**Source passage:**

────────

Both Panzer and Patterson had experience as videographer and as soundman, so they took turns with the roles. Today Panzer was working the camera. Patterson’s job was to carry the 15-pound video recording unit, slung from a strap across his shoulders, and hold a shotgun microphone to capture interviews and ambient audio.
The two spent time in the suburbs of Northern Virginia recording residents shoveling sidewalks and brushing off cars, idyllic snowscapes, and cars sliding through slush. Panzer then drove the crew car to the TV station at 1120 Connecticut Avenue, midway between Dupont Circle and the White House, and delivered the video on a 3/4-inch cassette tape.
After a quick lunch, the assignment desk sent Panzer and Patterson to cover a house fire in Rockville. Upon arrival, they were surprised to find the house still fully engulfed in flames even though they had driven a considerable distance. Usually, fires are under control or extinguished by the time the press is on the scene. But firefighters had problems with frozen hydrants and difficulty getting water on the fire.

────────

**Available data:**
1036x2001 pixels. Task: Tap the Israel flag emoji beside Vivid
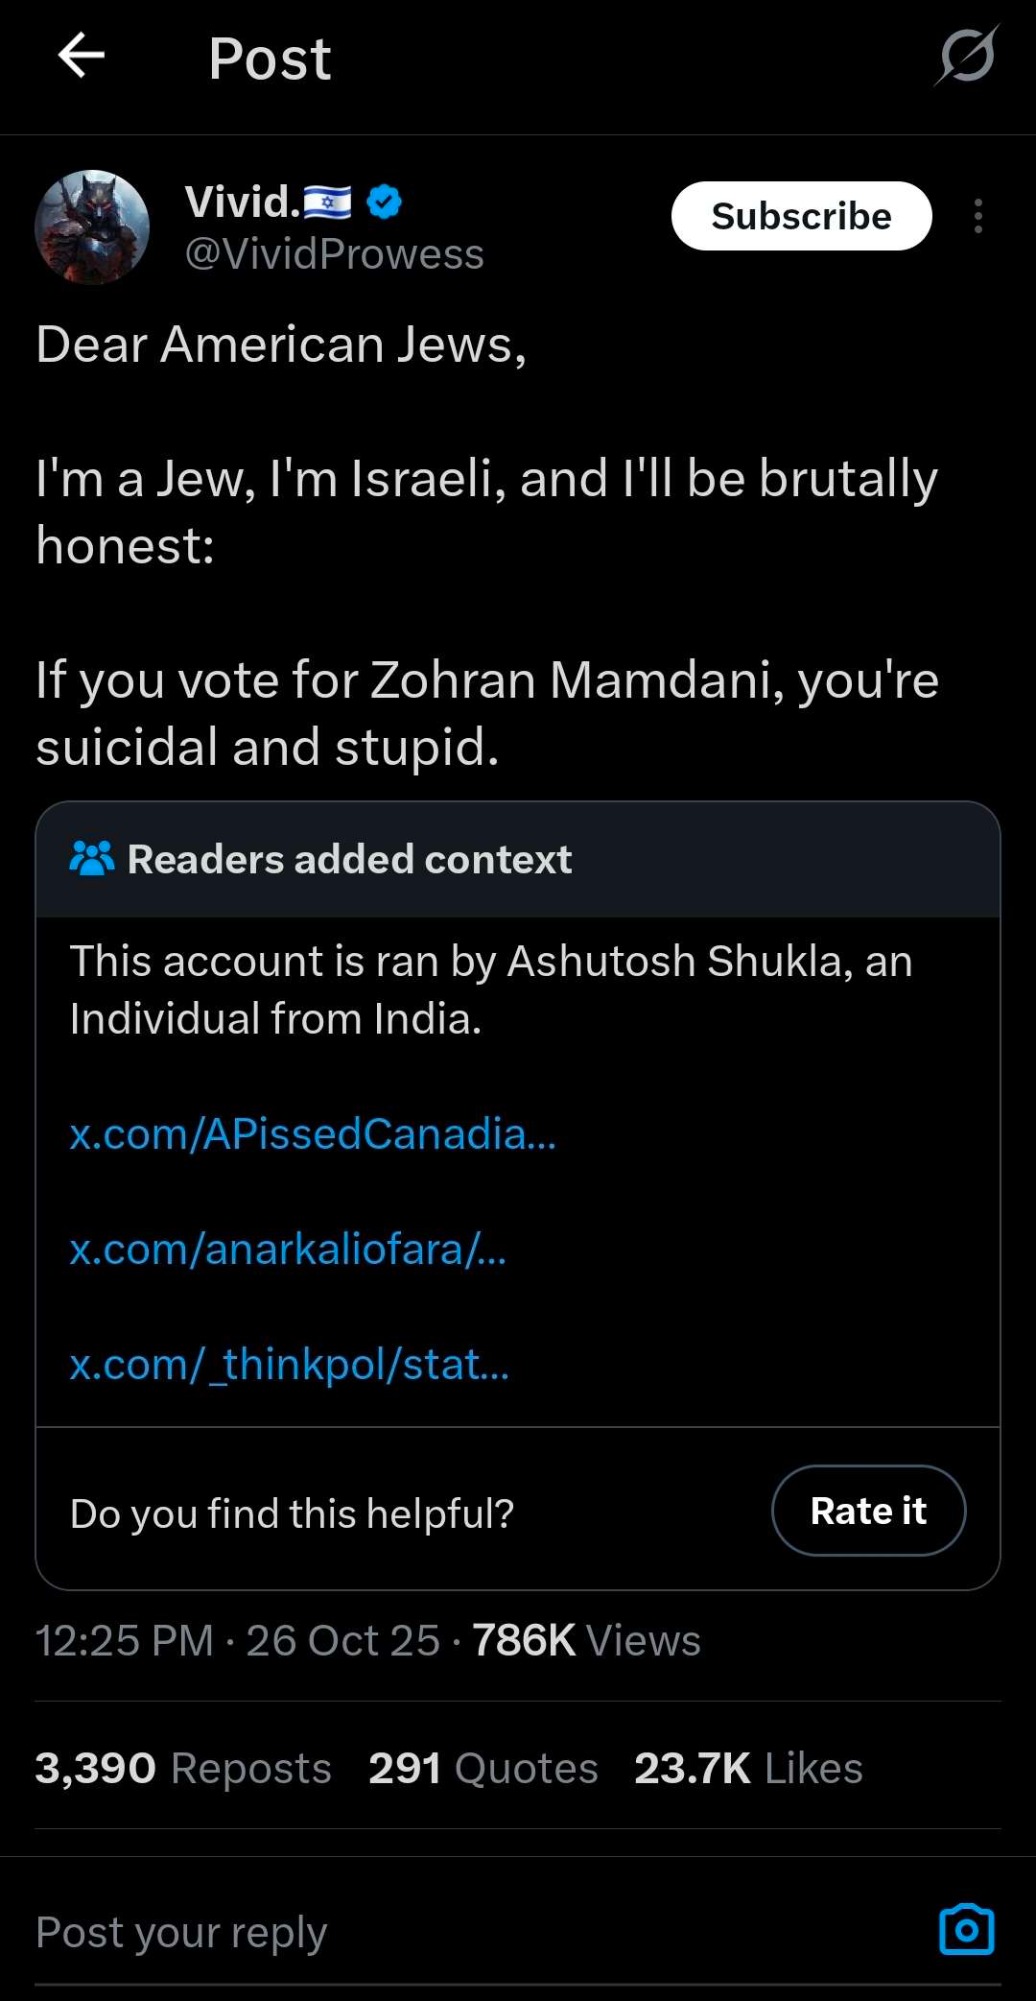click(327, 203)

────────

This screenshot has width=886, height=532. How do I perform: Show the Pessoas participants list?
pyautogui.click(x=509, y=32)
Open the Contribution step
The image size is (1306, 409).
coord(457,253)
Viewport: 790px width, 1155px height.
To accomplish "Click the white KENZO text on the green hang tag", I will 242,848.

────────

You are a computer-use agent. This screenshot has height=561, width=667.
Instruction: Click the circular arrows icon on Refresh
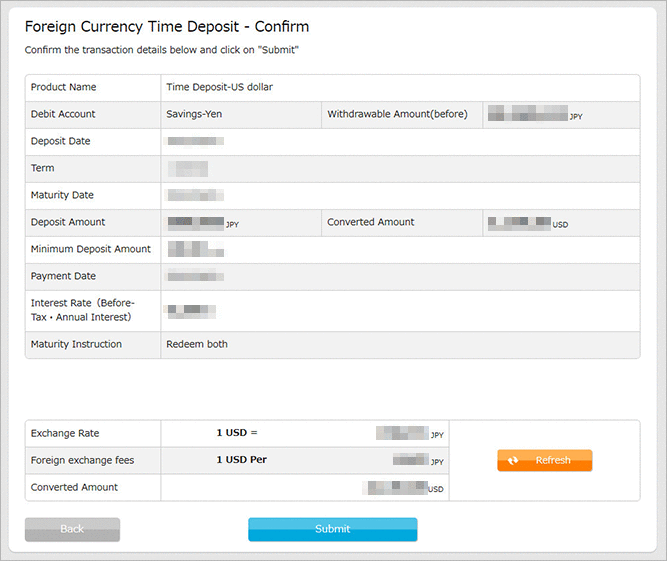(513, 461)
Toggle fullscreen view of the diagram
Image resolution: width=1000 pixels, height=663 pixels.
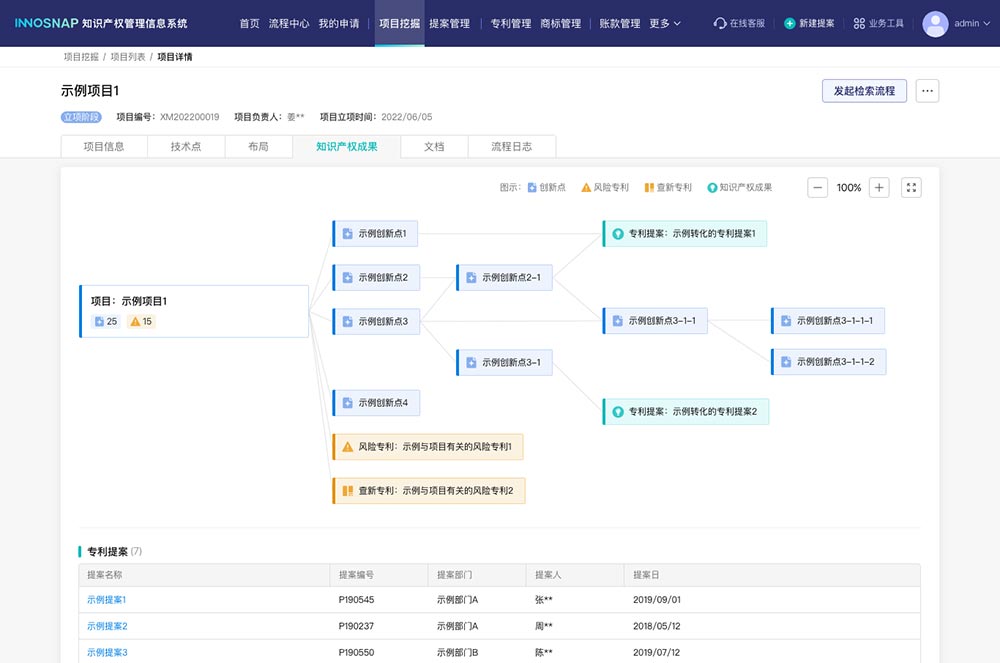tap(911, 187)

────────

**Exercises to complete:**
1 – In the news crew passage, how much did the video recording unit that Patterson carried weigh?
2 – Set down, word for word, the part of the news crew passage starting with "After a quick" and going on through "on the fire.".

**Responses for each task:**
1 – 15 pounds.

2 –
After a quick lunch, the assignment desk sent Panzer and Patterson to cover a house fire in Rockville. Upon arrival, they were surprised to find the house still fully engulfed in flames even though they had driven a considerable distance. Usually, fires are under control or extinguished by the time the press is on the scene. But firefighters had problems with frozen hydrants and difficulty getting water on the fire.